[Task requirements]
The data should be printed again, exactly.

─── Source data ───

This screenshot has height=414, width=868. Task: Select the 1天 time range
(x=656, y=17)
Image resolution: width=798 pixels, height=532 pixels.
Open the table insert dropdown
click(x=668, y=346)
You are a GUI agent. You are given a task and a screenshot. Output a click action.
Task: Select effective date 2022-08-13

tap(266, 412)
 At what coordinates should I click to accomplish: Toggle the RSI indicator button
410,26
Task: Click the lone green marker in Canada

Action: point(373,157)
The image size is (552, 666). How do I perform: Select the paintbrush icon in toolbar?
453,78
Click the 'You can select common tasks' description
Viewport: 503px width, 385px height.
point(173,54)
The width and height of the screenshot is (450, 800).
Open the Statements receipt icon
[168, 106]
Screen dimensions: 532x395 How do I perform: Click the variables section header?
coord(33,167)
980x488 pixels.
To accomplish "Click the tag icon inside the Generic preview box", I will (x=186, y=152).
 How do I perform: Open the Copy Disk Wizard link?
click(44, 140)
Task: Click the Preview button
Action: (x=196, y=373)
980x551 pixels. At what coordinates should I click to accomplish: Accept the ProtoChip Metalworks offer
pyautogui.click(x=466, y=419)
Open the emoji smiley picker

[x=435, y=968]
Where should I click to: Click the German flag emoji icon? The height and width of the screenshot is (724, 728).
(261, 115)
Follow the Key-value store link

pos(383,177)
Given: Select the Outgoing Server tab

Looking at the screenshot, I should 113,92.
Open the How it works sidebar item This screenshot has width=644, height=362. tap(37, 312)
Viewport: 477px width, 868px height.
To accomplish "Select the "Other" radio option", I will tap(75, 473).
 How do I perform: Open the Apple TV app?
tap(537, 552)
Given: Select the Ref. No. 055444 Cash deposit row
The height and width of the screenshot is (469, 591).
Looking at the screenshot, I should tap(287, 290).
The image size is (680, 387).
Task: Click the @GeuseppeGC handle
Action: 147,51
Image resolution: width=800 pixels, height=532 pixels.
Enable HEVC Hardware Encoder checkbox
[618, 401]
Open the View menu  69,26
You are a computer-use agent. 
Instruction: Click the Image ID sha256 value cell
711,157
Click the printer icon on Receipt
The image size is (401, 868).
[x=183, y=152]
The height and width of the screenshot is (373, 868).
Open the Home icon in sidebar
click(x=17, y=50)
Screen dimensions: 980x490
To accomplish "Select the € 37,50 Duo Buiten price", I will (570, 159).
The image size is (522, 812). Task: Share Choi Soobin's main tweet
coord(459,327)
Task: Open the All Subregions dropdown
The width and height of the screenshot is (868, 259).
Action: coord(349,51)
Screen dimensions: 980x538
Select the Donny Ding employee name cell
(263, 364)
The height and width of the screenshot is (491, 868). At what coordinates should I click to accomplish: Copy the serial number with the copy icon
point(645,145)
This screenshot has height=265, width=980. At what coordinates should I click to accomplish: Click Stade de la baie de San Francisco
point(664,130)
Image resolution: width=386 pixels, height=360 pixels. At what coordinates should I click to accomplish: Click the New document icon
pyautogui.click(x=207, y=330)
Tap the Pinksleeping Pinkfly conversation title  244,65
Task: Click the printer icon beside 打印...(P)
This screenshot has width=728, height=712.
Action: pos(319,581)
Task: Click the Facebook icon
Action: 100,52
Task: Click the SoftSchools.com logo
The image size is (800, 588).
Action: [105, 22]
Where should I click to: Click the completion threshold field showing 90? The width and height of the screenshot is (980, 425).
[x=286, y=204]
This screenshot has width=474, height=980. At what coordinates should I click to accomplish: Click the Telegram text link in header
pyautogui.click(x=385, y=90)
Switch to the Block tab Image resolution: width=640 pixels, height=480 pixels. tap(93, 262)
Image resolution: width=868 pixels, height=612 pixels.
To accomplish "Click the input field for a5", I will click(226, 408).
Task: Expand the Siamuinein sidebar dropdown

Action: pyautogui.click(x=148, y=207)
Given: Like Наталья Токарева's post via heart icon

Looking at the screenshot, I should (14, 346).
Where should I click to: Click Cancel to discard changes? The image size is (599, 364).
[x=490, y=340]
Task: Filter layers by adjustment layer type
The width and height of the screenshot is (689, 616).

───

[Answer section]
This screenshot has height=414, width=868. Task: Select the 1天 time range
(x=656, y=17)
Image resolution: width=798 pixels, height=532 pixels.
Open the table insert dropdown
click(x=668, y=346)
You are a GUI agent. You are given a task and a screenshot. Output a click action.
Task: Select effective date 2022-08-13

tap(266, 412)
 At what coordinates should I click to accomplish: Toggle the RSI indicator button
410,26
Task: Click the lone green marker in Canada

Action: point(373,157)
The image size is (552, 666). How do I perform: Select the paintbrush icon in toolbar?
453,78
Click the 'You can select common tasks' description
Viewport: 503px width, 385px height.
point(173,54)
The width and height of the screenshot is (450, 800).
Open the Statements receipt icon
[168, 106]
Screen dimensions: 532x395 How do I perform: Click the variables section header?
coord(33,167)
980x488 pixels.
To accomplish "Click the tag icon inside the Generic preview box", I will (x=186, y=152).
 How do I perform: Open the Copy Disk Wizard link?
click(44, 140)
Task: Click the Preview button
Action: (x=196, y=373)
980x551 pixels. At what coordinates should I click to accomplish: Accept the ProtoChip Metalworks offer
pyautogui.click(x=466, y=419)
Open the emoji smiley picker

[x=435, y=968]
Where should I click to: Click the German flag emoji icon? The height and width of the screenshot is (724, 728).
(261, 115)
Follow the Key-value store link

pos(383,177)
Given: Select the Outgoing Server tab

Looking at the screenshot, I should 113,92.
Open the How it works sidebar item This screenshot has width=644, height=362. tap(37, 312)
Viewport: 477px width, 868px height.
To accomplish "Select the "Other" radio option", I will tap(75, 473).
 How do I perform: Open the Apple TV app?
tap(537, 552)
Given: Select the Ref. No. 055444 Cash deposit row
The height and width of the screenshot is (469, 591).
Looking at the screenshot, I should tap(287, 290).
The image size is (680, 387).
Task: Click the @GeuseppeGC handle
Action: 147,51
Image resolution: width=800 pixels, height=532 pixels.
Enable HEVC Hardware Encoder checkbox
[618, 401]
Open the View menu  69,26
You are a computer-use agent. 
Instruction: Click the Image ID sha256 value cell
711,157
Click the printer icon on Receipt
The image size is (401, 868).
[x=183, y=152]
The height and width of the screenshot is (373, 868).
Open the Home icon in sidebar
click(x=17, y=50)
Screen dimensions: 980x490
To accomplish "Select the € 37,50 Duo Buiten price", I will (570, 159).
The image size is (522, 812). Task: Share Choi Soobin's main tweet
coord(459,327)
Task: Open the All Subregions dropdown
The width and height of the screenshot is (868, 259).
Action: coord(349,51)
Screen dimensions: 980x538
Select the Donny Ding employee name cell
(263, 364)
The height and width of the screenshot is (491, 868). At what coordinates should I click to accomplish: Copy the serial number with the copy icon
point(645,145)
This screenshot has height=265, width=980. At what coordinates should I click to accomplish: Click Stade de la baie de San Francisco
point(664,130)
Image resolution: width=386 pixels, height=360 pixels. At what coordinates should I click to accomplish: Click the New document icon
pyautogui.click(x=207, y=330)
Tap the Pinksleeping Pinkfly conversation title  244,65
Task: Click the printer icon beside 打印...(P)
This screenshot has width=728, height=712.
Action: pos(319,581)
Task: Click the Facebook icon
Action: 100,52
Task: Click the SoftSchools.com logo
The image size is (800, 588).
Action: [105, 22]
Where should I click to: Click the completion threshold field showing 90? The width and height of the screenshot is (980, 425).
[x=286, y=204]
This screenshot has width=474, height=980. At what coordinates should I click to accomplish: Click the Telegram text link in header
pyautogui.click(x=385, y=90)
Switch to the Block tab Image resolution: width=640 pixels, height=480 pixels. tap(93, 262)
Image resolution: width=868 pixels, height=612 pixels.
To accomplish "Click the input field for a5", I will click(226, 408).
Task: Expand the Siamuinein sidebar dropdown

Action: pyautogui.click(x=148, y=207)
Given: Like Наталья Токарева's post via heart icon

Looking at the screenshot, I should (14, 346).
Where should I click to: Click Cancel to discard changes? The image size is (599, 364).
[x=490, y=340]
Task: Filter layers by adjustment layer type
The width and height of the screenshot is (689, 616).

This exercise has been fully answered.